A.I. Advances Through Deep Learning
An anonymous reader sends this excerpt from the NY Times:
"Advances in an artificial intelligence technology that can recognize patterns offer the possibility of machines that perform human activities like seeing, listening and thinking. ... But what is new in recent months is the growing speed and accuracy of deep-learning programs, often called artificial neural networks or just 'neural nets' for their resemblance to the neural connections in the brain. 'There has been a number of stunning new results with deep-learning methods,' said Yann LeCun, a computer scientist at New York University who did pioneering research in handwriting recognition at Bell Laboratories. 'The kind of jump we are seeing in the accuracy of these systems is very rare indeed.' Artificial intelligence researchers are acutely aware of the dangers of being overly optimistic. ... But recent achievements have impressed a wide spectrum of computer experts. In October, for example, a team of graduate students studying with the University of Toronto computer scientist Geoffrey E. Hinton won the top prize in a contest sponsored by Merck to design software to help find molecules that might lead to new drugs.
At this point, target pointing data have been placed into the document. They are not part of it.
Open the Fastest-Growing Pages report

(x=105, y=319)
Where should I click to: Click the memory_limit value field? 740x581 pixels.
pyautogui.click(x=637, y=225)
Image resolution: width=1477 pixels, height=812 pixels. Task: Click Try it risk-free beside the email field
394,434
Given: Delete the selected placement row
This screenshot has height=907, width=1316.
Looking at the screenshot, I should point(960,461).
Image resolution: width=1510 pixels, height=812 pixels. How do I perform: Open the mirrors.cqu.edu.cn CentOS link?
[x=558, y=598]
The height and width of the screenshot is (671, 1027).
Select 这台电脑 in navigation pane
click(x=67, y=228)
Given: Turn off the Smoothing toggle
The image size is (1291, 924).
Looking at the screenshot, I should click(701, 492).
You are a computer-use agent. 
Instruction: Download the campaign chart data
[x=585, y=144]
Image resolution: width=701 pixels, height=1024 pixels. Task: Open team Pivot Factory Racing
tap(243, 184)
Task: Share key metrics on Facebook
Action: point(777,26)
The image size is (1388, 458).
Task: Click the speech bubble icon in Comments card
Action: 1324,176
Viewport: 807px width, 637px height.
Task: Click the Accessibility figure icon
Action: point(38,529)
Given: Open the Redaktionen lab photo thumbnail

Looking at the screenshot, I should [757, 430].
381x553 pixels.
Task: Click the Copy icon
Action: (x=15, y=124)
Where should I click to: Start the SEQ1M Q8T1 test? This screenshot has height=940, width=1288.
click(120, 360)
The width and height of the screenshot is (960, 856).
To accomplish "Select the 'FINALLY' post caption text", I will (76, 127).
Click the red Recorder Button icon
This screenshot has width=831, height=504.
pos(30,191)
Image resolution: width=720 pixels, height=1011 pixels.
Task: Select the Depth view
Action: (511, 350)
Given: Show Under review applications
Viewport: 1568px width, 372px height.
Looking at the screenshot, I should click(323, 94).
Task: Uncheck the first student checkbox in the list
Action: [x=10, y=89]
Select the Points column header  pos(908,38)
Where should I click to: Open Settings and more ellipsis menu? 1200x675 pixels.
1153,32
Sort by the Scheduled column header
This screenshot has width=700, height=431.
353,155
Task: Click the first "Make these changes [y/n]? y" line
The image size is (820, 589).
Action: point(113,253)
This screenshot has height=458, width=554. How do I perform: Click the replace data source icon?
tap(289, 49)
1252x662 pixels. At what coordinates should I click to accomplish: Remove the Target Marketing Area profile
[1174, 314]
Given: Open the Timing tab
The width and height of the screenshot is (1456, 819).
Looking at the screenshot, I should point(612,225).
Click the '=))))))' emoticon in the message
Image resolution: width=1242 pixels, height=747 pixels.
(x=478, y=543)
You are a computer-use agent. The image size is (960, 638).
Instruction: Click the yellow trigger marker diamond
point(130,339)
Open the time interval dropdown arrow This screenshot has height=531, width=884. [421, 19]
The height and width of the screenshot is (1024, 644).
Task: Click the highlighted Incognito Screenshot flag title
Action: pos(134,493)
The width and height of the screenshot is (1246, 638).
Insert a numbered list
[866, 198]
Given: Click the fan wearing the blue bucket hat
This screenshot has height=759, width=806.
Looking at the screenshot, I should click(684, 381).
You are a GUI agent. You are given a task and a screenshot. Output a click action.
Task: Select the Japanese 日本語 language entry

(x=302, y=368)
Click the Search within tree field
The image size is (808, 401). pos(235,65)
From a data set describing the chemical structure of 15 different molecules, they used deep-learning software to determine which molecule was most likely to be an effective drug agent."
A lot of vague marketing-speak in this article. "Deep learning"? The article basically talks about neural networks, just one of the techniques in machine learning.
It's hard to tell from the article, but they probably are trying to refer to Deep Belief Networks, which are a more recent and advanced type of Neural Network, which incorporates many layers:
Deep belief nets are probabilistic generative models that are composed of multiple layers of stochastic, latent variables. The latent variables typically have binary values and are often called hidden units or feature detectors. The top two layers have undirected, symmetric connections between them and form an associative memory. The lower layers receive top-down, directed connections from the layer above. The states of the units in the lowest layer represent a data vector.
The ``new'' (e.g. last decade or so) advances are in training hidden layers of neural networks. Kinda like peeling an onion, each layer getting progressively coarser representation of the problem. e.g. if you have 1000000 inputs, and after a few layers, only have 100 hidden nodes, those 100 nodes are in essence representing all the ``important'' (some benchmark you choose) information of those 1000000 inputs.
"If anything can go wrong, it will." - Murphy
I wonder how much of these improvements in accuracy are due to fundamental advances, vs. the capacity of available hardware to implement larger models and (especially?) the availability of vastly larger and better training sets...
I'm sure all of that helped, but the key ingredient is training mechanisms. Traditionally networks with multiple layers did not train very well, because the standard training mechanism "backpropagates" an error estimate, and it gets very diffuse as at goes backwards. So most of the training happened in the last layer or two.
This changed in 2006 with Hinton's invention of the Restricted Boltzman Machine, and someone else's insight that you can train one layer at a time using auto-associative methods.
"Deep Learning" / "Deep Architectures" has been around since then, so this article doesn't seem like much news. (However, it may be that someone is just now getting the kind of results that they've been expecting for years. Haven't read up on it very much.)
These methods may be giving ANN a third lease on life. Minsky & Papiert almost killed them off with their book on perceptrons in 1969[*], then Support Vector Machines nearly killed them again in the 1990s.
They keep coming back from the grave, presumably because of their phenomenal computational power and function-approximation capabilities.[**]
[*] FWIW, M&P's book shouldn't have done anything, since it was already known that networks of perceptrons don't have the limitations of a single perceptron.
[**] Siegelmann and Sontag put out a couple of papers, in the 1990s I think, showing that (a) you can construct a Turing Machine with an ANN that uses rational numbers for the weights, and (b) using real numbers (real, not floating-point) would give a trans-Turing capability.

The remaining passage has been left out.